What to do
Every line of the records below from the line with "Task: Retweet Mykola's post" up to and including the line with "The width and height of the screenshot is (706, 453)." must be reproduced exactly, and no line outside that range.

Content starts

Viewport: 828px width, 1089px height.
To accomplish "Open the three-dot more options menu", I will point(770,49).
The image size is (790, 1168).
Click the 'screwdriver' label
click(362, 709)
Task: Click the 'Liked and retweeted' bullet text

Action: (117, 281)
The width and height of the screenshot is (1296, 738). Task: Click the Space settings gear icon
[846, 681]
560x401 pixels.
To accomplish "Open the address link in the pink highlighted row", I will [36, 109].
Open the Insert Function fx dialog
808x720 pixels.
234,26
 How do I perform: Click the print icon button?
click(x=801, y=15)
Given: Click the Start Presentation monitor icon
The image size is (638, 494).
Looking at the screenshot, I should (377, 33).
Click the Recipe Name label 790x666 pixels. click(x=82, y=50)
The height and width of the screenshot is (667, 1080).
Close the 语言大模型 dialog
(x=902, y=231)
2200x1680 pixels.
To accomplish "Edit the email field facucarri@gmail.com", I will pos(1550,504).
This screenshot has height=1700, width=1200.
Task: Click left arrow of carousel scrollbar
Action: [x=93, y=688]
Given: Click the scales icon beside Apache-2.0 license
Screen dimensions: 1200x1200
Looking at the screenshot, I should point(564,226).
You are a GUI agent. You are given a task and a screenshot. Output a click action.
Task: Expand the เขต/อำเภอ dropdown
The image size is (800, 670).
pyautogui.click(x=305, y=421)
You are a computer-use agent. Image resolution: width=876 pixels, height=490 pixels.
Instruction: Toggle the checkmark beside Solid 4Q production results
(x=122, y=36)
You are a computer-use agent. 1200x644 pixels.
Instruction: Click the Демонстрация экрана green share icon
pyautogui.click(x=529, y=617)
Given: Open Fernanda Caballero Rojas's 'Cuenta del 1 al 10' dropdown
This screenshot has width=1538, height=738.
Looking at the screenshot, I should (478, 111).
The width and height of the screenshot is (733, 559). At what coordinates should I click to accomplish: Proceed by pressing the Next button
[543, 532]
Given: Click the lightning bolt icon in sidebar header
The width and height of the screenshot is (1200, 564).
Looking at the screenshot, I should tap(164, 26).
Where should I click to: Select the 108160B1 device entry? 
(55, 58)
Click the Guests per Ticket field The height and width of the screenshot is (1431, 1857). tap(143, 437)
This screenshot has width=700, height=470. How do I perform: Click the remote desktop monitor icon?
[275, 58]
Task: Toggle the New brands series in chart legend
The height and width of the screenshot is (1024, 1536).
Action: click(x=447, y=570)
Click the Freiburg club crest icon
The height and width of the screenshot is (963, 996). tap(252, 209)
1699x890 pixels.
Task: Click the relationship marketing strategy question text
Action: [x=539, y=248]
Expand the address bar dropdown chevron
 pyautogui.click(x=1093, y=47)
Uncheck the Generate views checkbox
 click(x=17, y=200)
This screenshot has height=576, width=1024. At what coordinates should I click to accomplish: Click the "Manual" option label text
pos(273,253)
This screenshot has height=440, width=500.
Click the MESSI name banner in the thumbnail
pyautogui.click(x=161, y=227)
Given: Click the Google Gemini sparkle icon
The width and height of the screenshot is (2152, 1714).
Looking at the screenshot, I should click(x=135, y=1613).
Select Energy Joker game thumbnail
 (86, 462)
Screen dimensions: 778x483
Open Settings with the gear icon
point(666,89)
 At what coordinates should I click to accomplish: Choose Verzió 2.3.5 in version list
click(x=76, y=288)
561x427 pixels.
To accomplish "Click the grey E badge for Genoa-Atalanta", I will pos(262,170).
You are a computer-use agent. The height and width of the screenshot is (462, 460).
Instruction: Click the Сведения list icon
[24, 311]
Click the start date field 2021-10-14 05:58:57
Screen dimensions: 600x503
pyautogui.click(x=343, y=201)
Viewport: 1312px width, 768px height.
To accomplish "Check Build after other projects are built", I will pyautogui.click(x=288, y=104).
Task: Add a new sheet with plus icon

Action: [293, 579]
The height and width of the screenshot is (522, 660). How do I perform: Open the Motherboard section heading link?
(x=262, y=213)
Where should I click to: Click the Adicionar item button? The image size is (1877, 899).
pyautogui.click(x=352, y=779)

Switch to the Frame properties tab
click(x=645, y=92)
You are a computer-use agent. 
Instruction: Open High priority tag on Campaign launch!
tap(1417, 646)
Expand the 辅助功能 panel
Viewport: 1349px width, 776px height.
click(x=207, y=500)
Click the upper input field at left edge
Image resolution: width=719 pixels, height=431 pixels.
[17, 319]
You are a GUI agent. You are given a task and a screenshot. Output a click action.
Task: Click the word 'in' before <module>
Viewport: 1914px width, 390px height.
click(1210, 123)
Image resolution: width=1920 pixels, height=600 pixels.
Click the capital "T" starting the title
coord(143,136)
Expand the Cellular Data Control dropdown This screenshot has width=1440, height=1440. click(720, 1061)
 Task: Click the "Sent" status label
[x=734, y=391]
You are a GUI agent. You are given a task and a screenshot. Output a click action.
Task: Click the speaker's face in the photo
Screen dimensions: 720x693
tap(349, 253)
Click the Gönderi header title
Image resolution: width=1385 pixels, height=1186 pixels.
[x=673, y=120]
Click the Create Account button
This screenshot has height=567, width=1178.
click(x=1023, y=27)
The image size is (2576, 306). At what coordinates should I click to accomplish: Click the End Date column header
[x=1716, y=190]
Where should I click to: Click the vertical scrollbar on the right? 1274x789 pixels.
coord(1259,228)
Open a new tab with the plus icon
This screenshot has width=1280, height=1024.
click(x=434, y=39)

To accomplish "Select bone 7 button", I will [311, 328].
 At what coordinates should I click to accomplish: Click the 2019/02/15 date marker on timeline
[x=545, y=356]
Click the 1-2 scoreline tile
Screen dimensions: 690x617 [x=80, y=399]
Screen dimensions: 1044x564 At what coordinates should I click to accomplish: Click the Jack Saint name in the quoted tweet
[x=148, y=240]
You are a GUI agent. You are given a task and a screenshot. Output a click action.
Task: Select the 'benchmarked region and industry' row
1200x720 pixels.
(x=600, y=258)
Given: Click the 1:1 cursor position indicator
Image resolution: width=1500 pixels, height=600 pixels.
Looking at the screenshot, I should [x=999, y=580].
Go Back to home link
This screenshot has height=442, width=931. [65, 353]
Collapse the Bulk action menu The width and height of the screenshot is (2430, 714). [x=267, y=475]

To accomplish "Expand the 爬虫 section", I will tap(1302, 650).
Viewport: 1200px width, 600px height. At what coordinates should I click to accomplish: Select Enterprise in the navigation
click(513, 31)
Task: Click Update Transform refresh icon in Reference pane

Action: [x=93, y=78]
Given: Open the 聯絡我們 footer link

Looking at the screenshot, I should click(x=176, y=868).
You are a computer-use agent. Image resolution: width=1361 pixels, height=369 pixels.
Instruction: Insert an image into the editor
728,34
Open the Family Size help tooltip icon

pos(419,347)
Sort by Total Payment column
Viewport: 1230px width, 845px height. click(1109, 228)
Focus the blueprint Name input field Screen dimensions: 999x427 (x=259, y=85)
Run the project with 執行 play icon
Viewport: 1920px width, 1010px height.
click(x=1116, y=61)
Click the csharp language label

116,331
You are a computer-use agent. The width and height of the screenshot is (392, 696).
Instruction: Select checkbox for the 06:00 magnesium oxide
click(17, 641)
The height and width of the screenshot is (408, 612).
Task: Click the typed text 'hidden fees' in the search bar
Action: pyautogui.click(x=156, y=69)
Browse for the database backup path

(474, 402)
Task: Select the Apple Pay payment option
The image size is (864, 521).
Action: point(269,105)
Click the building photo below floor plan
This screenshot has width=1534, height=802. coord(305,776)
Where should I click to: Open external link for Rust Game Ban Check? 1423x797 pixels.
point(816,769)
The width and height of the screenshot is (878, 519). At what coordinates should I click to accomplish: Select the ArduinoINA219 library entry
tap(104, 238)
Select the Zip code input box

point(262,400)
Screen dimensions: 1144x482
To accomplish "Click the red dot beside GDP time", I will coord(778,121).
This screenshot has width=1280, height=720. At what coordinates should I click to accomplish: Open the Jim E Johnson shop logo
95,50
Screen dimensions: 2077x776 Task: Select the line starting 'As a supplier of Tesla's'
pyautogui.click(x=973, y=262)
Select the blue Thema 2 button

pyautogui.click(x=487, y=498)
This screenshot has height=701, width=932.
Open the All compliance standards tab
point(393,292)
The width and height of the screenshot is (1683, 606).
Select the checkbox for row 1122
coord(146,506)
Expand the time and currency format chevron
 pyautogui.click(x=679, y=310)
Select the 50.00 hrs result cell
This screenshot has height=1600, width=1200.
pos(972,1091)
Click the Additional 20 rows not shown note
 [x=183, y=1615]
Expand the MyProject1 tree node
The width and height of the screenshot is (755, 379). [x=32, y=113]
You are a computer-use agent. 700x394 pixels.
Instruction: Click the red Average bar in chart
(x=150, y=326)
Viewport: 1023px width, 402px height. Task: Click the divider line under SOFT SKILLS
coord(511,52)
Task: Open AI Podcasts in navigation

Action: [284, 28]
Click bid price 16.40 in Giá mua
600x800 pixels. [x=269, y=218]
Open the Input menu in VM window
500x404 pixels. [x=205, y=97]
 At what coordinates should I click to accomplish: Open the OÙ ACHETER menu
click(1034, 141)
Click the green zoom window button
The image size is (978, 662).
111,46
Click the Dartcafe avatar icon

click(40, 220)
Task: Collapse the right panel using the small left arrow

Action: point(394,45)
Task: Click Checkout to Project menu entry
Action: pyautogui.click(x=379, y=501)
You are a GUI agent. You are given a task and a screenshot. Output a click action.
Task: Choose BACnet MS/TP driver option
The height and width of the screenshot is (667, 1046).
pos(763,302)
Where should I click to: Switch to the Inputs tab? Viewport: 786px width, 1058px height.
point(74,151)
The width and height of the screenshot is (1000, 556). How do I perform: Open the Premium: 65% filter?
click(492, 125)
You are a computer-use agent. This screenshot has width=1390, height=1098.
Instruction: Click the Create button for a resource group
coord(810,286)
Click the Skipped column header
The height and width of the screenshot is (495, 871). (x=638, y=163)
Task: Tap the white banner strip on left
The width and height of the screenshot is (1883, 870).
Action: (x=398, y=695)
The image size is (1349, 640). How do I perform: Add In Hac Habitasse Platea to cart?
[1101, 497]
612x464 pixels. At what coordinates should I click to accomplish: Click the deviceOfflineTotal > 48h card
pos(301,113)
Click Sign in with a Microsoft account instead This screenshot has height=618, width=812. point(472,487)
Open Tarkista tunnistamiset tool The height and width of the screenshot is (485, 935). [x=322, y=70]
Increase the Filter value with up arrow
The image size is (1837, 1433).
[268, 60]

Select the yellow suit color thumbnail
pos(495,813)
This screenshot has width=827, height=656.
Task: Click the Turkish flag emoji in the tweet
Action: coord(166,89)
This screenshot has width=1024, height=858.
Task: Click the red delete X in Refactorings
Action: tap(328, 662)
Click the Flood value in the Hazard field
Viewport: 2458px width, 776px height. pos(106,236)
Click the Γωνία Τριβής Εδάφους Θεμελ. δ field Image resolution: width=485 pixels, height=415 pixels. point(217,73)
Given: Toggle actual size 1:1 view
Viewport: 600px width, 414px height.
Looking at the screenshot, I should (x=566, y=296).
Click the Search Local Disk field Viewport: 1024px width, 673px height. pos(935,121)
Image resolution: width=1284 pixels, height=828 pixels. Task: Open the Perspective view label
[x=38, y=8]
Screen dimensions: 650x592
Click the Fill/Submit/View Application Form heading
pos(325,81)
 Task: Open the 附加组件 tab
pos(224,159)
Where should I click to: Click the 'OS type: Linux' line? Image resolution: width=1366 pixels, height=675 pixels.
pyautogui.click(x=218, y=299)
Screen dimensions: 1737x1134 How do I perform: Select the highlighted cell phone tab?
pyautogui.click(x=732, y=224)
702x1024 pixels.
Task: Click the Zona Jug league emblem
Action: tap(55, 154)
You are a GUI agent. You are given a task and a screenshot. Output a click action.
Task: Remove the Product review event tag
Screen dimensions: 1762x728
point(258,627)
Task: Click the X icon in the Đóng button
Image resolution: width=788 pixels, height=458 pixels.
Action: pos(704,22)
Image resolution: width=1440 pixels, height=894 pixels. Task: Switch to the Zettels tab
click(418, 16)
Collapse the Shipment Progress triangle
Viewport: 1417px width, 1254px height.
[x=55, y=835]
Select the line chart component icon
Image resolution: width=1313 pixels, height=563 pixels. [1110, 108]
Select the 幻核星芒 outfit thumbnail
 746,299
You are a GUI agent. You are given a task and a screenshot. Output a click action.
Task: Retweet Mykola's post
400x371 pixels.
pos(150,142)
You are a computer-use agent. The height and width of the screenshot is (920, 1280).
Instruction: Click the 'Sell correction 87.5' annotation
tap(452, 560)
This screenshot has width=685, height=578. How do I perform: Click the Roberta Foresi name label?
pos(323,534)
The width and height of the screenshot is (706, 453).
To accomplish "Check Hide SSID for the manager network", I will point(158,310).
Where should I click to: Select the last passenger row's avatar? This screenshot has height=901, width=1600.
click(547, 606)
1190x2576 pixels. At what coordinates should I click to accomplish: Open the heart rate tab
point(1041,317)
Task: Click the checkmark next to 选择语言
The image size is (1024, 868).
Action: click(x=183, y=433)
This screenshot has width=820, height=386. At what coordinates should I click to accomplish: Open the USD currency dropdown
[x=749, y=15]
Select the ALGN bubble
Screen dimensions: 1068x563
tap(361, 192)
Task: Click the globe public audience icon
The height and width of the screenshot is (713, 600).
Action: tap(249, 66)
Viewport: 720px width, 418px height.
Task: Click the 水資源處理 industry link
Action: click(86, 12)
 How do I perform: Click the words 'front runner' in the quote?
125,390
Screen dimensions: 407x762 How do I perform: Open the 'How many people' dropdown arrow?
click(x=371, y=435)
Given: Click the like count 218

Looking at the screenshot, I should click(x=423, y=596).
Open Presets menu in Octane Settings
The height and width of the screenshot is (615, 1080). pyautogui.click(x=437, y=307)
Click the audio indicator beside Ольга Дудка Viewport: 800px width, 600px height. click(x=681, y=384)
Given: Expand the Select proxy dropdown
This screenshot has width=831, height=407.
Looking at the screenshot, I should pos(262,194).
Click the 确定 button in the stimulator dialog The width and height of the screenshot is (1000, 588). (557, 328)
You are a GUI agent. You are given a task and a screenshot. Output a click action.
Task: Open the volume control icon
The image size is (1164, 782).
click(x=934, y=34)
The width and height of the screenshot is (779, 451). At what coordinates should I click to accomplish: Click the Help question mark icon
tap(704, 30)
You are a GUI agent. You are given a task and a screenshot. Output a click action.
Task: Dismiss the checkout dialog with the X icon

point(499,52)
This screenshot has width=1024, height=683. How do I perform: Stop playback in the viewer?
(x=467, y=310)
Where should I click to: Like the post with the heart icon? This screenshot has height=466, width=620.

Content ends

Written response
Task: Retweet Mykola's post
400x371 pixels.
pos(150,142)
You are a computer-use agent. The height and width of the screenshot is (920, 1280).
Instruction: Click the 'Sell correction 87.5' annotation
tap(452, 560)
This screenshot has width=685, height=578. How do I perform: Click the Roberta Foresi name label?
pos(323,534)
The width and height of the screenshot is (706, 453).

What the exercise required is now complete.